> What this task involves: Convert the records starting at the line containing "Click the Travel Deals description text" and ending at the last line of the records into a numbered list, omitting blank lines. Leave the pictures out of your answer.

(Pointing records for screenshots and webpages)
# # # # #

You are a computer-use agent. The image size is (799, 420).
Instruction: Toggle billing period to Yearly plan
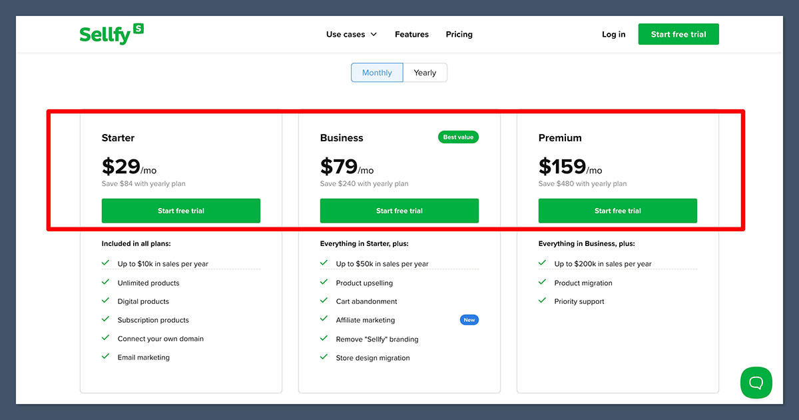click(x=425, y=72)
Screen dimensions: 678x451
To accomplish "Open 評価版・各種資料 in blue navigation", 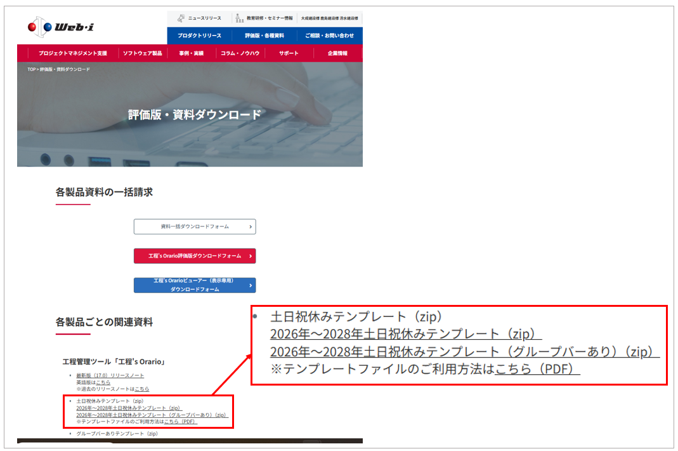I will 264,36.
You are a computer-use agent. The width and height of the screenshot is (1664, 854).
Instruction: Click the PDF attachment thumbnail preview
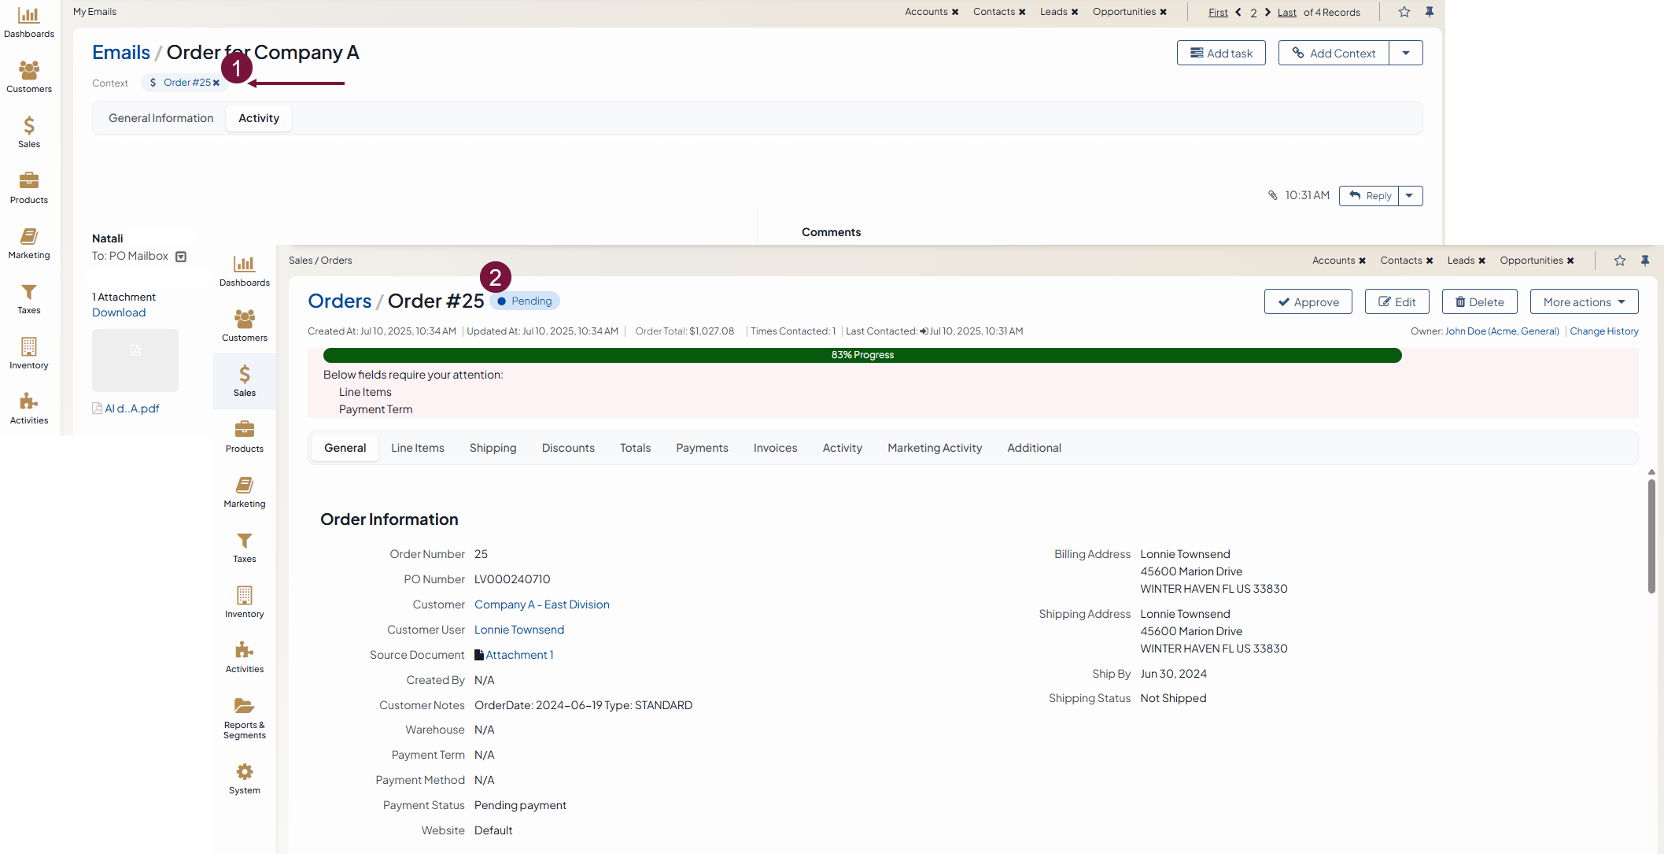click(135, 360)
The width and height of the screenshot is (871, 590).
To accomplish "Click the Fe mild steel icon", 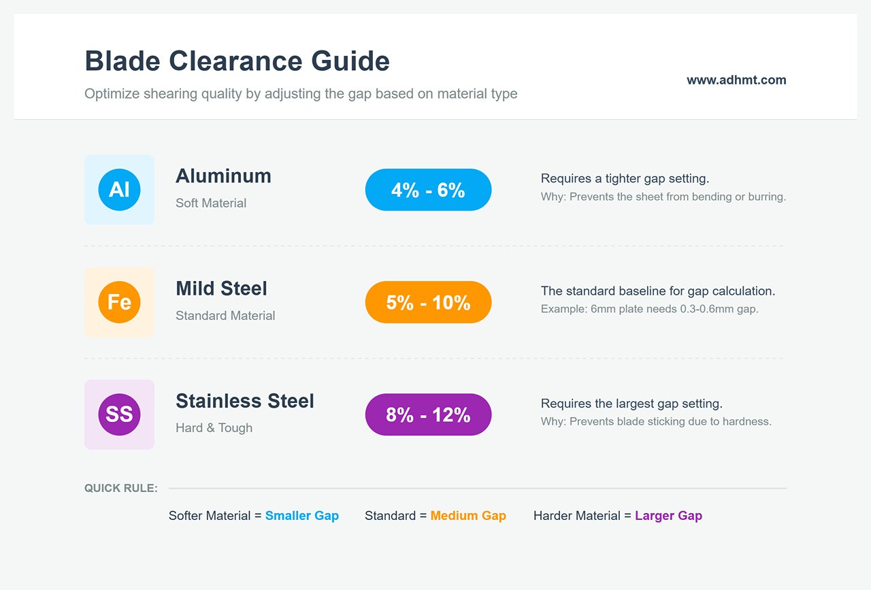I will 119,301.
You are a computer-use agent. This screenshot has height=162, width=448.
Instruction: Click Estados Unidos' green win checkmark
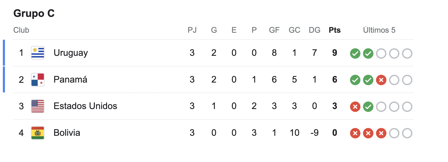(368, 107)
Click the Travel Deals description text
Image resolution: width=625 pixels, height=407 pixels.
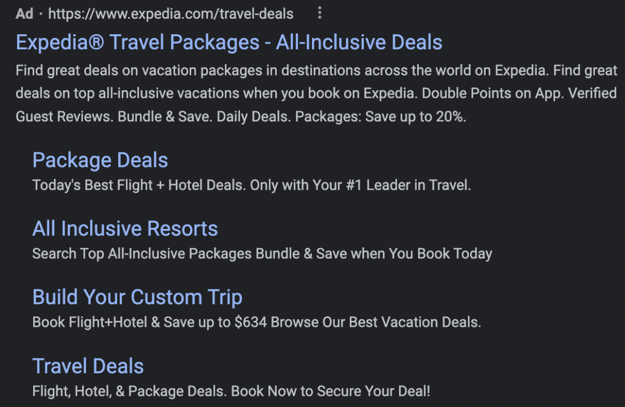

# # # # #

> Response for this exercise:
1. Click the Travel Deals description text
2. Image resolution: width=625 pixels, height=407 pixels.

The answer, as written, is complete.